*Problem 1*: Reproduce the passage of the essay on storytelling and a low-carbon economy that opens with the words containing "November 25, 2013" and closes with "and Mass Communication.".
*Problem 2*: Go on writing the essay on storytelling and a low-carbon economy, picking up after its last sentence.

*Extracted text*:
——

November 25, 2013
A Thought Leader Series Piece
Note: Documentary filmmaker Peter Byck joined the School of Sustainability as a professor of practice this semester. His position is jointly shared with the Walter Cronkite School of Journalism and Mass Communication, where he is now teaching students how to create their own clean energy documentaries.
Can good storytelling lead us to a low-carbon economy? And can I help students become good storytellers? These questions have led me to Arizona State University to become a joint professor of practice for the School of Sustainability and the Walter Cronkite School of Journalism and Mass Communication.
The Greeks had an expression that I will roughly paraphrase: “The storyteller rules society.” So the power of good storytelling is clearly not a new idea; but, storytelling has been a tough nut to crack for the folks who aspire to guide us to a low-carbon economy. I think the reason is simple enough: The scientists, engineers, and thought-leaders focused on sustainability are good at what they do; they just are not trained in storytelling. That’s why Carl Sagan became so well-known – a brilliant scientist and a fantastic storyteller – a powerful combination.

——

*Provided information*:

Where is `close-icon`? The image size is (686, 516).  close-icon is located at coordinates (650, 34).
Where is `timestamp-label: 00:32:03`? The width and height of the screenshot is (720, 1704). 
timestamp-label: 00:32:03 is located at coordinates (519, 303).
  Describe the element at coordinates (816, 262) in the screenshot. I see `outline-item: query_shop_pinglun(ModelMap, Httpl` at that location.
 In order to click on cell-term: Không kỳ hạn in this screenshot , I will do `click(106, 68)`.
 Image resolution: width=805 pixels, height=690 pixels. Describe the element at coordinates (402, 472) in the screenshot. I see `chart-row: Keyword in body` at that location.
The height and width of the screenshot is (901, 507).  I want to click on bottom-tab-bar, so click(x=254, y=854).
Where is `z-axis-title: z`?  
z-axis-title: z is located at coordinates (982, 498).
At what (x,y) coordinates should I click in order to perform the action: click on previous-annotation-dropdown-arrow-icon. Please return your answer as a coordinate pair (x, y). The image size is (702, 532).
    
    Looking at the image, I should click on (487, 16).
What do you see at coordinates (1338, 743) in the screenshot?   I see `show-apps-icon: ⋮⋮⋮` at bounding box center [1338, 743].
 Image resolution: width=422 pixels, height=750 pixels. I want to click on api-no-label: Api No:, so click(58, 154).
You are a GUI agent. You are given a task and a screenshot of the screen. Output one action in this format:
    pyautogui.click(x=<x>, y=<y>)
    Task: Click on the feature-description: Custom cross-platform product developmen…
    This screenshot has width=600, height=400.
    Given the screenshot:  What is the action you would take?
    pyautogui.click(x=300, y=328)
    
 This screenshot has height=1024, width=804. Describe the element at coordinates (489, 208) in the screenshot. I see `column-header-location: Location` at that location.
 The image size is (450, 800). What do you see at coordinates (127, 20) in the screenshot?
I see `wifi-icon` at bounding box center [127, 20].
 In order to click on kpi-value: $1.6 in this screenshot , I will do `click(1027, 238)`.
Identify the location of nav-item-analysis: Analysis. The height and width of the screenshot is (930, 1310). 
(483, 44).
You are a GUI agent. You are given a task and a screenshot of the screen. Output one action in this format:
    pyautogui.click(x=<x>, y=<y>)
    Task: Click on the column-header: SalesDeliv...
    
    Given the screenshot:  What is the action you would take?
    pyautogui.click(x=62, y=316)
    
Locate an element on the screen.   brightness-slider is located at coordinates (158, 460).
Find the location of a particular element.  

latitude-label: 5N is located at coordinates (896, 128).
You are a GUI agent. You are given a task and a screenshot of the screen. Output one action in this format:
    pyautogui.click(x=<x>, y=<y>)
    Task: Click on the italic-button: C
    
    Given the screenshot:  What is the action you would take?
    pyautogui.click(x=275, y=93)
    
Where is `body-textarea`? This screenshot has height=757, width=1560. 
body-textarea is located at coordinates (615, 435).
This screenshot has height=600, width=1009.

——

*Exercise answer 1*:
November 25, 2013
A Thought Leader Series Piece
Note: Documentary filmmaker Peter Byck joined the School of Sustainability as a professor of practice this semester. His position is jointly shared with the Walter Cronkite School of Journalism and Mass Communication, where he is now teaching students how to create their own clean energy documentaries.
Can good storytelling lead us to a low-carbon economy? And can I help students become good storytellers? These questions have led me to Arizona State University to become a joint professor of practice for the School of Sustainability and the Walter Cronkite School of Journalism and Mass Communication.

*Exercise answer 2*:
For me, documentaries are an excellent way to get a story told. Films aren’t the only storytelling game in town, to be sure, but they are incredibly accessible and easily disseminated now with the World Wide Web. And great documentaries actually change society. The Thin Blue Line proved that by using DNA, many people on death row were actually innocent. Super Size Me literally showed that too much fast food is, indeed, bad for one’s health; at least it was damaging for the filmmaker and his liver.
I continue to teach students from the School of Sustainability and the Walter Cronkite School of Journalism and Mass Communication what it takes to make a quality documentary in my new course, Sustainability Storytelling. That being said, I’ll be happiest if they learn the craft and disciplines inherent in filmmaking so they can continue making films well after the class is complete. The students are challenged with making a short, 5-minute documentary profiling a clean energy story. This first semester is focused on Arizona’s place as a national leader in solar power and whether solar power will continue to grow.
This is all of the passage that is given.